У-р-р-р-ра-а-а! Мы в средоточии воздушных шариков... – И никого, и ни-че-го! Где ещё так повисишь?! Где ещё такую высокую степень прочувствуешь?! Все нереально лёгкие, полны светящихся эфиров... Все вместе колыхаются – которые раньше бахались и которым предстоит ещё... И все – все кто под чем. Щас попихаются, стукнутся-трахнутся – а там и разлетятся!.. (Ну меня несёт.)
Так ещё, гляди, и не пустят – вон их сколько у входа сгрудилось, качаются, дышат в унисон – надеждою... И куда только маленький пуп тот смотрит, а, Паша-фейс-контроль?! Удивителен, ну просто-таки непостижим его промысел: самые модные и красивые мёрзнут, а папики, всё левые да лысые, как домой к себе, заходят!..
И ответил бы модным-красивым тот непробиваемый пацан в ушанке (если бы смысл в том видел):
– Э-э-э, так для них-то, мальчишки, вся воздушная наша ярмарка и затеяна, для них наш балаган, наш конкурс пузырей.
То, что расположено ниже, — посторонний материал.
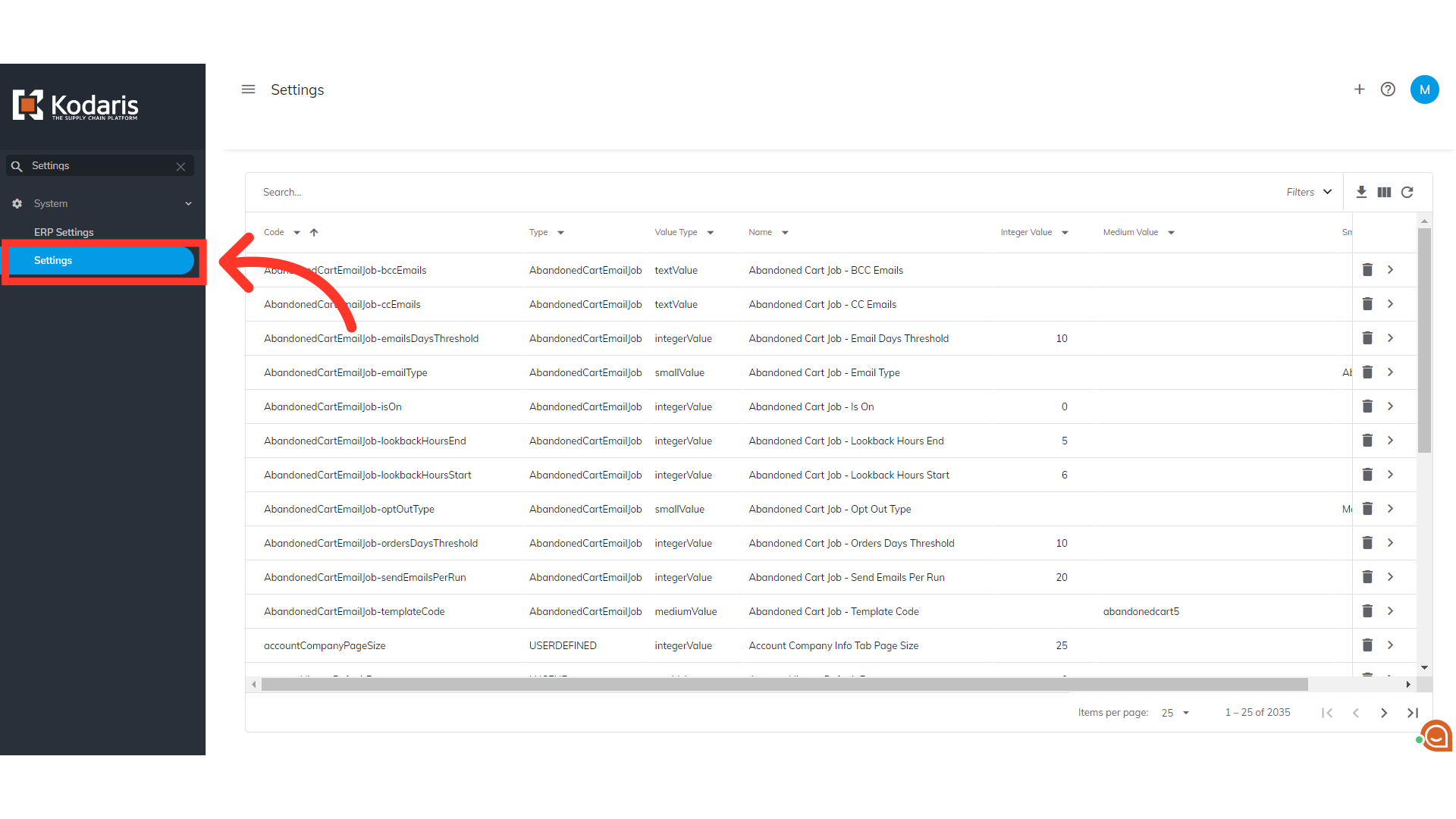Viewport: 1456px width, 819px height.
Task: Open the Value Type column filter dropdown
Action: [711, 233]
Ведь дяди – тоже люди!! Могут они, немолодые и немодные, хотя б одно приютное местечко иметь в индифферентной этой Москве, чтоб выкинуть за час какую-нибудь десятку, а лучше двадцатку, и чтоб ещё вокруг все видели?.. Ну – если хочется им?!... Так что, господа, каждую пятницу/субботу пожалуйте к нам – на самоутверждение! На демонстрацию статуса! Вот у нас и столы соответствующие: стол «5 млнов», стол «20 млнов», «от 50...» (Не обращайте внимания, господа, это вы все у нас тут по ранжиру расклассифицированы.) А моделей будет сейчас виться у стола-а-а... а хотите – на столе?! Или... может быть... под?..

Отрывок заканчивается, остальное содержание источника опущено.